Other competitors Two companies that offer comprehensive virtual-event platforms also are worth watching. BigMarker, founded in 2011, and Goldcast are highly rated across review sites and boast significant logos as customers.

BigMarker has a good amount of market presence, with customers including Webflow and Figma. Goldcast, a Series A-stage company, is more of an up-and-comer but count investors well-known in the marketing and tech worlds, including Scott Belsky, Adobe’s chief product officer, Andrew Wilkinson of Tiny, and Lenny Rachitsky, former product leader of AirBnB who is well-known for his product-management newsletter.  

Crowdcast, while making some noise in the market, is a 12-person Oakland, Calif-based seed-stage company. While worth keeping an eye on, it is not a market leader or contender as of yet.

Conclusion: Webinar leaders to watch

Livestorm, Airmeet, and Zoom emerge as product leaders when looking specifically at products that have zeroed in tightly on enabling webinar experiences. Vimeo is of interest considering its parallel roots in video hosting.

In the case of Zoom, it’s notable that as a large company with a focus on video meetings they have gained a significant measure of product acceptance and positive customer sentiment around their webinar solution. Airmeet and Livestorm, companies specializing in live events that were founded in 2019 and 2016 respectively, also are generally reviewed higher than the rest of the competitive set.

Companies in the virtual-event bucket, including ON24 on which more data is available given it is publicly-traded, have sought to innovate in the area of event interactivity and post-event content generation. There are likely discrete lessons to be learned and feature ideas to be gleaned from this set of companies with ON24 as the core case study.

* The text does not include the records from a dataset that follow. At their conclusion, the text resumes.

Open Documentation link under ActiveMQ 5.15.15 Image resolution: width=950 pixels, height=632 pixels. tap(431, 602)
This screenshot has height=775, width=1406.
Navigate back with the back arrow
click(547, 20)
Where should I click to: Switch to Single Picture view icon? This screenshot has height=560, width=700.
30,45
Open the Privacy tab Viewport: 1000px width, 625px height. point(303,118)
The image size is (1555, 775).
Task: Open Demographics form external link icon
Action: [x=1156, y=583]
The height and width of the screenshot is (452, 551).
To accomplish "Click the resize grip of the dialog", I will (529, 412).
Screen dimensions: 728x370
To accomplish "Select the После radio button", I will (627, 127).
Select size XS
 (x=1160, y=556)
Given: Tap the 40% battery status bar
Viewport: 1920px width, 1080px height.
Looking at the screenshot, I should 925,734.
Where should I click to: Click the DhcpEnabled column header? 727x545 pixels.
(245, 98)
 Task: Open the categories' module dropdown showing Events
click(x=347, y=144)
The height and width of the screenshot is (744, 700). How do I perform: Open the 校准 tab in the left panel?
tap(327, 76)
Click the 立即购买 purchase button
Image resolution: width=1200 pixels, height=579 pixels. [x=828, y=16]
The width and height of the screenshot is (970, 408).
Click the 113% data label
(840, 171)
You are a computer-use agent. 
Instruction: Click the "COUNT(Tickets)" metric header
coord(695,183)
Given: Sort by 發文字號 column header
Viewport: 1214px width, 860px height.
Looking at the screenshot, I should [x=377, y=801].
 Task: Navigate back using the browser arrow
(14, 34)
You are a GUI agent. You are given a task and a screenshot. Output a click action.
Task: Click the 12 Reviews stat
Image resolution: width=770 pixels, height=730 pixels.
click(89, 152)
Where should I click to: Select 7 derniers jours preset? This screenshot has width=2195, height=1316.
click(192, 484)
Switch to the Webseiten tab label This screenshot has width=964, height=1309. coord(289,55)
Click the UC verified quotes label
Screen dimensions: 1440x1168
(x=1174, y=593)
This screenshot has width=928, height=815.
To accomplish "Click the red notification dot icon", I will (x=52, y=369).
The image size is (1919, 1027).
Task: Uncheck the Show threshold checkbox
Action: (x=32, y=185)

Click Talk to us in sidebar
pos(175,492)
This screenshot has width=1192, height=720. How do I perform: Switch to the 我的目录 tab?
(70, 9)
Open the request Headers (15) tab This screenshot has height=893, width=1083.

Competitive themes to explore further

  • Gen AI content generation: As mentioned, the quick rollout of gen AI-aided post-event content creation tools, a closer look at these is warranted. Also: concretely, how do these tools tie in with audience analytics and other data and mesh with MAPs and other marketing-engine infrastructure.
  • Post-pandemic commercial  resilience: Many of the “full-service” virtual-event platforms, including ON24, have seen pullbacks in customer traction and commercial success post-pandemic, after noticeable run-ups in revenue and customers in the 2020 and 2021 calendar years. Livestorm and Airmeet, focused more on the webinar use case, have shown signs of continued growth. This contrast may be a sign of the webinar category’s popularity post-pandemic (as opposed to the fading of large virtual events). But for this reason as well it may prove worthwhile to explore Livestorm and Airmeet’s 2022 product profile performance more closely.
  • API richness with regards to webinar data and actions are an area where webinar and live-event specialists such as Airmeet may have an edge over broader “all-in-one” products with less made available in terms of webinar-related endpoints. Among other product-depth “spikes,” API breadth and functionality is a promising area.  
  • In-event mechanics are another area where there is product-release velocity among competitors and differences in overall offerings. Here, backstage interactions and live in-meeting mechanics are of interest. Also worth a glance: live-stream companies’ (e.g. Restream) borrowings from the world of video-game live streams and YouTube live culture.  
  • Revenue-per-customer and monetization potential: The fact that virtual-event focused ON24 is a public company — albeit tilted toward enterprise customers and sizable virtual events — allows for more detailed exploration for insights into cost and revenue trends for a webinar-like product. This includes upper bounds in implied pricing and monetization potential for webinar products.